Problem set
1 - According to the SVD mailing-list thread below, where was Eigen's current SVD code taken from?
2 - Continue the SVD mailing-list thread below from the point where it stops.

— BEGIN Extract to read —

Re: [eigen] Adapting code from OpenCV (a seemingly much faster SVD)

[Benoit Jacob <jacob.benoit.1@xxxxxxxxx>]

and this one:
http://portal.acm.org/citation.cfm?id=1330191

2009/4/18 Benoit Jacob <jacob.benoit.1@xxxxxxxxx>:
> Two further remarks:
> - we really want SVD for all rectangular matrix sizes
> - i checked, there do exist cache-efficient block bidiagonalization
> algorithms although the articles seem recent, for example this 2008
> paper:
> http://portal.acm.org/citation.cfm?id=1356055
> Since they're so recent, I think it'd be acceptable to start
> short-term with a traditional householder bidiagonalization before
> starting considering these...
>
> Benoit
>
>
> 2009/4/18 Benoit Jacob <jacob.benoit.1@xxxxxxxxx>:
>> Hi,
>>
>> it's well known that our current SVD code, taken from JAMA, has many
>> issues. We didn't intend to keep it long :)
>>
>> So it's been on my TODO to rewrite it from scratch. I was planning to
>> do it "very soon" but I've been lagging so I don't want to hold this
>> back any further if you think you've come up with a good solution.
>>
>> Here's what we really want for the SVD:
>> - it should be written on top of Eigen expressions rather than plain for loops.

— END Extract to read —
— BEGIN Dataset rows —

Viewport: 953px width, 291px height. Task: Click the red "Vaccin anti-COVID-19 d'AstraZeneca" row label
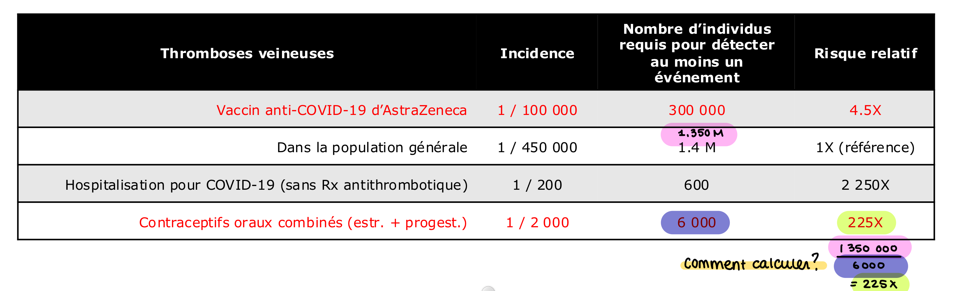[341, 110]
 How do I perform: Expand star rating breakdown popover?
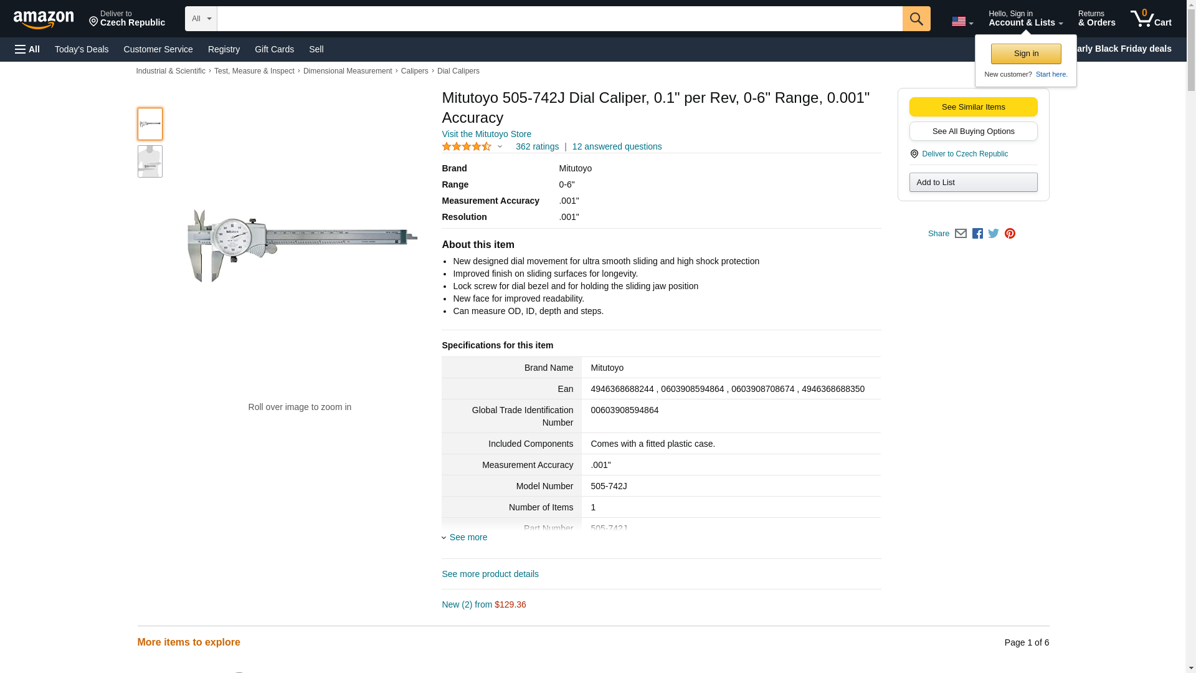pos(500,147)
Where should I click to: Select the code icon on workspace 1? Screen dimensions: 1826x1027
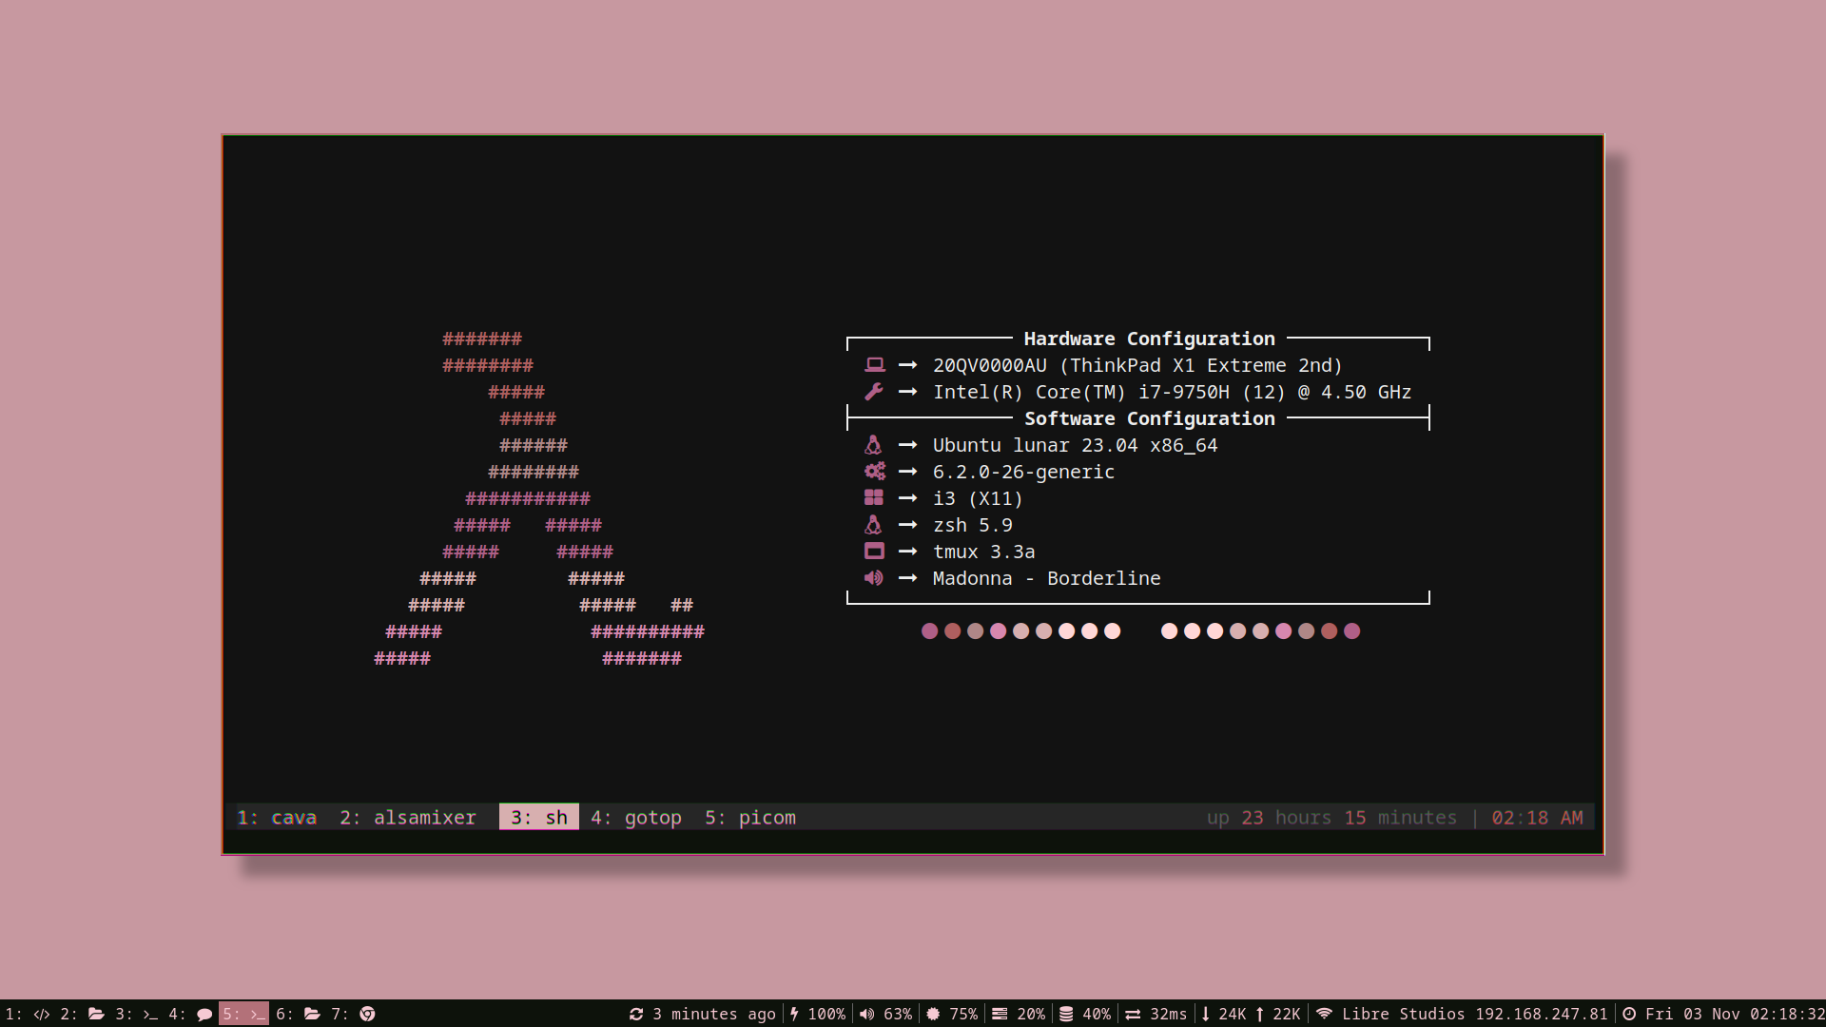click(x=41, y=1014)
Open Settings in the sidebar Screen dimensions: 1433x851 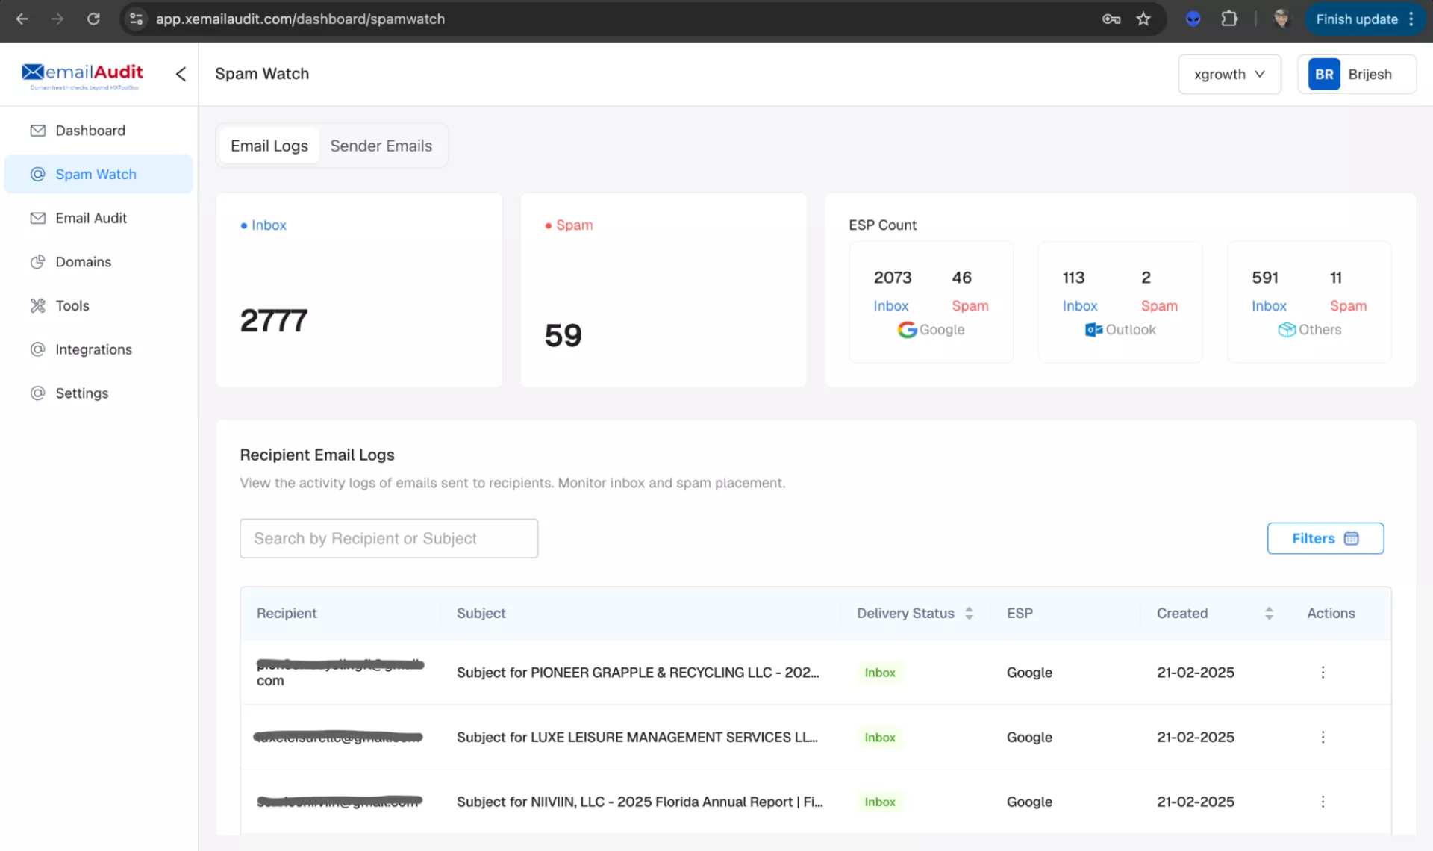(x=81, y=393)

— END Dataset rows —
— BEGIN Dataset rows —

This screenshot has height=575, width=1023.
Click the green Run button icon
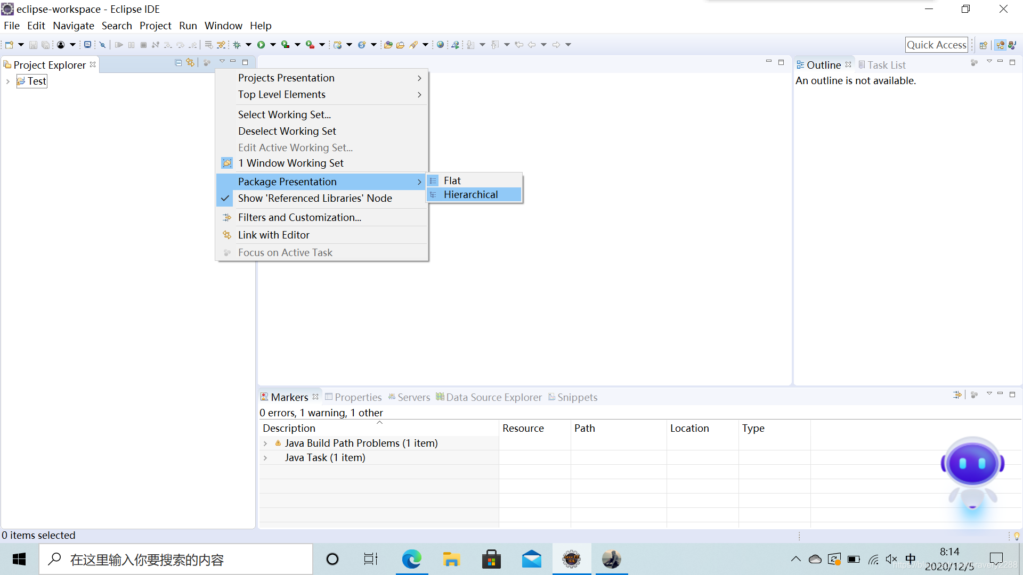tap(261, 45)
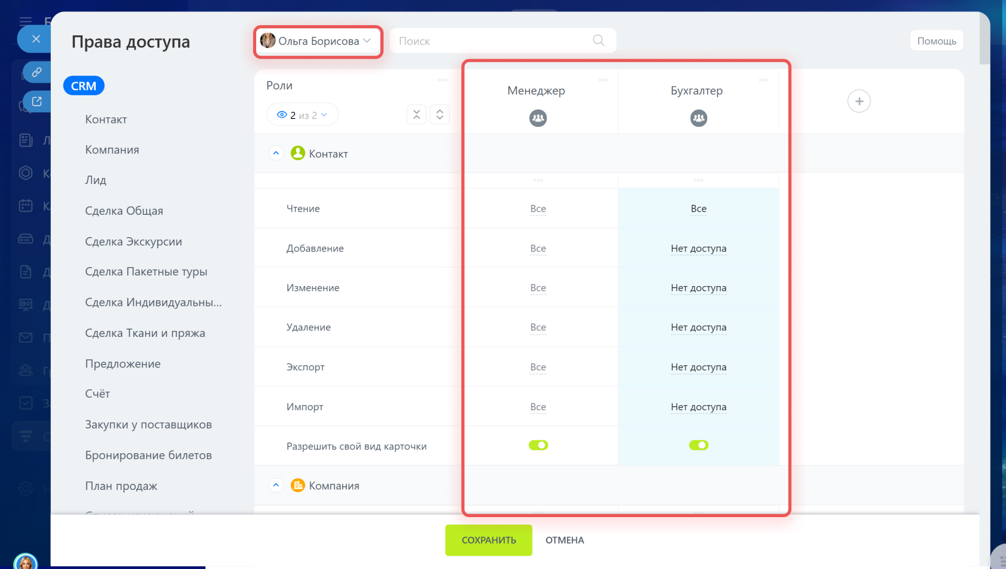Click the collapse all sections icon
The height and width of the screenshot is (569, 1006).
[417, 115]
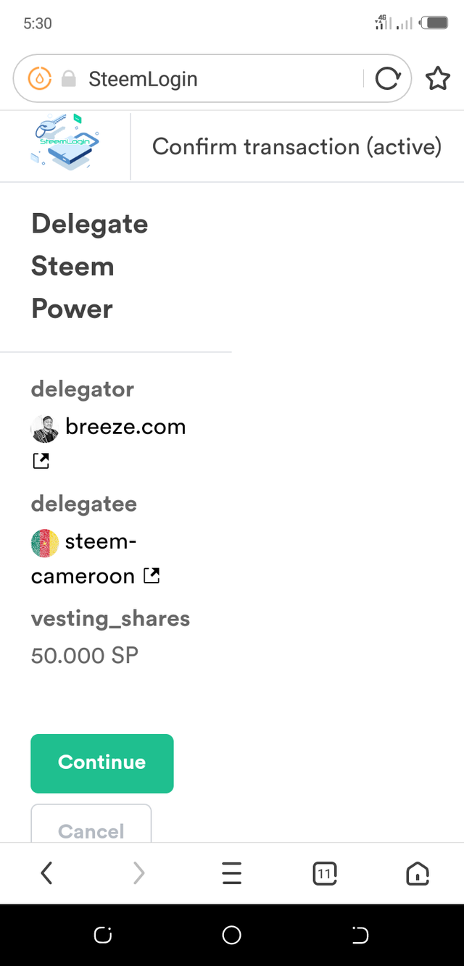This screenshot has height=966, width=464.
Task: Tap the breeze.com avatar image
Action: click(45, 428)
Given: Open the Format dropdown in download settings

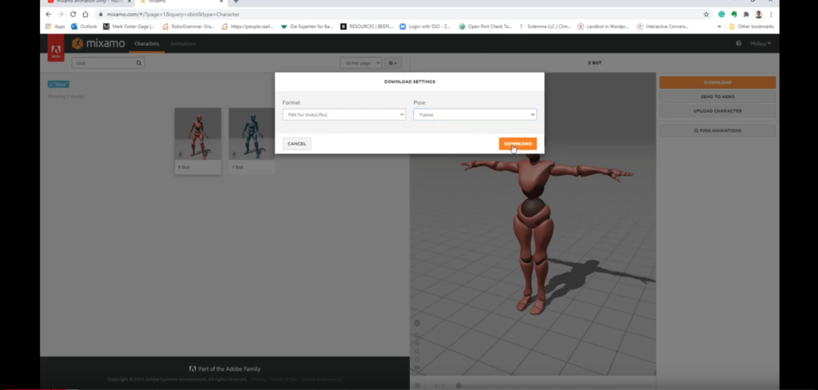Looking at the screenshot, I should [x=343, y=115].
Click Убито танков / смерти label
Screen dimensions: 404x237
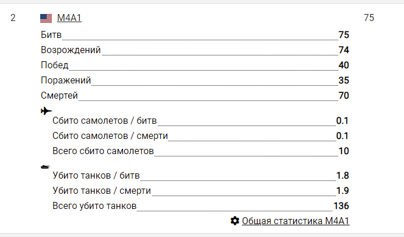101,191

— END Dataset rows —

Answers for the tasks
1 - It was taken from JAMA.

2 -
>> - it should have fixed-size specializations, ideally generic working
>> for all fixed sizes.
>> - it should handle also complex numbers.
>>
>> That's why porting from OpenCV is not necessarily much shorter than
>> writing from scratch (unless they already have the fixed-size
>> specializations and Eigenifying all that isnt too hard).
>>
>> A useful thing would be to look at OpenCV's code and see if they are
>> doing clever cache-friendly things, especially in the
>> bidiagonalization step. That would be impressive and would justify
>> using their code rather than cooking our own. If they do, check if
>> it's octonion-based -- that would be interesting to know, but also
>> that wouldn't work with complex numbers.
>>
>> Otherwise, if they just do the classical householder
>> bidiagonalization, then we sure can to the same quickly by ourselves.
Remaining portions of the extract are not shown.